= YOUR ASSIGNMENT =
Lines of the material that include the string "with" should be returned.

= DATA PROVIDED =
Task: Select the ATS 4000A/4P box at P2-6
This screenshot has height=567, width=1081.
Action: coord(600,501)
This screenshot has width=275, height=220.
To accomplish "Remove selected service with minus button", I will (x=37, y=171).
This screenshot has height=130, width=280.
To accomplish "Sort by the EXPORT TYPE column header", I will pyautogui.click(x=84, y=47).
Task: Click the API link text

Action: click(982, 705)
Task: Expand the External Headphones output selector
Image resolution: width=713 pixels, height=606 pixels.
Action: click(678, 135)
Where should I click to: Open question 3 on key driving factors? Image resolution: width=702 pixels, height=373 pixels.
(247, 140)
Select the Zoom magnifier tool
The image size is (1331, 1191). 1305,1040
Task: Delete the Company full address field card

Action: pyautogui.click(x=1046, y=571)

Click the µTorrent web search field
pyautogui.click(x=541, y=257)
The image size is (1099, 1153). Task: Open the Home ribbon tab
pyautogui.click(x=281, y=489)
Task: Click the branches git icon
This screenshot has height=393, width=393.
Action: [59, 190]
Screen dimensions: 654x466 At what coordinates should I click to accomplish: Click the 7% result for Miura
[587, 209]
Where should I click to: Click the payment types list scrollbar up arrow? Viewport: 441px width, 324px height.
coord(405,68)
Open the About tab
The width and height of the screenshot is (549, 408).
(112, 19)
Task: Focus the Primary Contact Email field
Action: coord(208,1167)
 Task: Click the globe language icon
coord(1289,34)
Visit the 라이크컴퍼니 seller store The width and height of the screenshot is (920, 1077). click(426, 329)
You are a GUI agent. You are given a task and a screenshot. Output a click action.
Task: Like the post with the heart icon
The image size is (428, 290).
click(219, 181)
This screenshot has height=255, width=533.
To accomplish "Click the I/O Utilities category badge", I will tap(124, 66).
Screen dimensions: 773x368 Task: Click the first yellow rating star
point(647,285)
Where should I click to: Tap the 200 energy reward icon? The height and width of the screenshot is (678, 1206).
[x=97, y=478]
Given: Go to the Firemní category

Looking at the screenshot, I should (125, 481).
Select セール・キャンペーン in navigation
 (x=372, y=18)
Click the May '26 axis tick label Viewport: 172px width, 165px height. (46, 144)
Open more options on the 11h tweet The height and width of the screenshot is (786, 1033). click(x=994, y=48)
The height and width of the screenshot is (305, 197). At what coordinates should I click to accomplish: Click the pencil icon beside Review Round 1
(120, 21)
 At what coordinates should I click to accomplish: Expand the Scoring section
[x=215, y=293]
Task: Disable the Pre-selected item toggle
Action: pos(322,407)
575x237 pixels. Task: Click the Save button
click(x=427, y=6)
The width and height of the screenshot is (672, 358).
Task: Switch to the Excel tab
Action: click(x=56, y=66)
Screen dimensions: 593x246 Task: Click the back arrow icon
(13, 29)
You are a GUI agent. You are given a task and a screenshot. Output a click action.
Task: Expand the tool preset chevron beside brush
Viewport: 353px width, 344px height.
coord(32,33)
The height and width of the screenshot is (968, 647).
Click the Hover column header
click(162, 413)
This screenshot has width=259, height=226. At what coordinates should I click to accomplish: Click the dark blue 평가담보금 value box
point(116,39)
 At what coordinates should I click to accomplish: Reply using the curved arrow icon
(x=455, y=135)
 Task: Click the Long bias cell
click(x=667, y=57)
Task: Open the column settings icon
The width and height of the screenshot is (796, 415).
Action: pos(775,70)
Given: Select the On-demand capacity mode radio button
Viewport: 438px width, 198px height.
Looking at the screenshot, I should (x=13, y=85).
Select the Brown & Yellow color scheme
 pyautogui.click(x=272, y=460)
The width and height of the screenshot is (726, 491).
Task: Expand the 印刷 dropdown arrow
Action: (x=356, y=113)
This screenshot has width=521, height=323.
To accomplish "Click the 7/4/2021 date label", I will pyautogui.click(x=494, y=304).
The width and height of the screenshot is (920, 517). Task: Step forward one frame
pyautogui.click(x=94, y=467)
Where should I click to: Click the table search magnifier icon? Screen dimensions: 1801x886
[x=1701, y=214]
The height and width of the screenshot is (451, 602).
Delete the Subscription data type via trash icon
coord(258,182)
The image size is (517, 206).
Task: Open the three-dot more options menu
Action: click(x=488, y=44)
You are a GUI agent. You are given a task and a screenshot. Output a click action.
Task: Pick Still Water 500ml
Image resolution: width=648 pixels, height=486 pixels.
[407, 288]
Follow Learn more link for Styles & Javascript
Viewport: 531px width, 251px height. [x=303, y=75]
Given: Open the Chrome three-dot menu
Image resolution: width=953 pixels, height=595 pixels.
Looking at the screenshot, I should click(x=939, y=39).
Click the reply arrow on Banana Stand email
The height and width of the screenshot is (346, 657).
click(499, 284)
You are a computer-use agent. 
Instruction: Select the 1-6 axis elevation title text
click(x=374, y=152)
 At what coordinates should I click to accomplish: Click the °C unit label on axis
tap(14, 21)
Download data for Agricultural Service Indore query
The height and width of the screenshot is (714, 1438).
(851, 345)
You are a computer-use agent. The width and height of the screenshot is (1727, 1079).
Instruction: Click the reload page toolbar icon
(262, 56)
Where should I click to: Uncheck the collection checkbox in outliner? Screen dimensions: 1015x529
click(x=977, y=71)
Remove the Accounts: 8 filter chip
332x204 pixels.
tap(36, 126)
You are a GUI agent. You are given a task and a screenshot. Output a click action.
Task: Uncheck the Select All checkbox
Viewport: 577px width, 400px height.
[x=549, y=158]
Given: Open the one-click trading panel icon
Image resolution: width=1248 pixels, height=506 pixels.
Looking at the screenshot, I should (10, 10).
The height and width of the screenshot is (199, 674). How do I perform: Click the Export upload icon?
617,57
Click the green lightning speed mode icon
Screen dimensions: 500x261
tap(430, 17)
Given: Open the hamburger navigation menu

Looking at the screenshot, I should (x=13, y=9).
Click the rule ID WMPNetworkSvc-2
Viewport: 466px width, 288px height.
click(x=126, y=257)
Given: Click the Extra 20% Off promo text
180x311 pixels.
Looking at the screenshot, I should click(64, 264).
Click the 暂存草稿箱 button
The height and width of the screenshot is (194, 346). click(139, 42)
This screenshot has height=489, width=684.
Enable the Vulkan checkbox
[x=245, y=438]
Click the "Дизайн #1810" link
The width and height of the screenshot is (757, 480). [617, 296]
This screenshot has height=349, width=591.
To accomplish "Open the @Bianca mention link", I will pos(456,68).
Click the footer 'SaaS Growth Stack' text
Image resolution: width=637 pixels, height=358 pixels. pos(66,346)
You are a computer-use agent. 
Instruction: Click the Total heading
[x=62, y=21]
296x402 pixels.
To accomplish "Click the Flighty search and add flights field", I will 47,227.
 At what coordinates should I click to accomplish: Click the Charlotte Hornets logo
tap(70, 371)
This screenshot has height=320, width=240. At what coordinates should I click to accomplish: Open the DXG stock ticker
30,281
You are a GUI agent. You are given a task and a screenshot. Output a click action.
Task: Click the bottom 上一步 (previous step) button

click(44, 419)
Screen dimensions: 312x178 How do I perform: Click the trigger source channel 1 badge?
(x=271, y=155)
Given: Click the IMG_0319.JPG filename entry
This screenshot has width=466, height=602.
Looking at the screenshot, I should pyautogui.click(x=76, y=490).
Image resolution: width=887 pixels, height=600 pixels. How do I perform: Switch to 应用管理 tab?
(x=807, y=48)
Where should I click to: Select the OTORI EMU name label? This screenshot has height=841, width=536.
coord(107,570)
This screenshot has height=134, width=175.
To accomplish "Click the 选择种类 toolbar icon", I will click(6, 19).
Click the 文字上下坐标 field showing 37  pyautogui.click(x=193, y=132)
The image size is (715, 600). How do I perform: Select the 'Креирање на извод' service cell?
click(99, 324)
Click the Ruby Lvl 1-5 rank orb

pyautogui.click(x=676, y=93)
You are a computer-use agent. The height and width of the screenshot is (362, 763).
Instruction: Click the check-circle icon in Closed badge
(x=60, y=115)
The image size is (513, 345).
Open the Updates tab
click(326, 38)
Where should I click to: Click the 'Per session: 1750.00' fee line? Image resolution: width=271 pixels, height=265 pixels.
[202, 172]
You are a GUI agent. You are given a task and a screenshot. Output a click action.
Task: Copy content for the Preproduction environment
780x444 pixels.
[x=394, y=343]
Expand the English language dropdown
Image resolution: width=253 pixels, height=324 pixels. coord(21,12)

= EXERCISE ANSWER =
To accomplish "Remove selected service with minus button", I will (x=37, y=171).
Task: Like the post with the heart icon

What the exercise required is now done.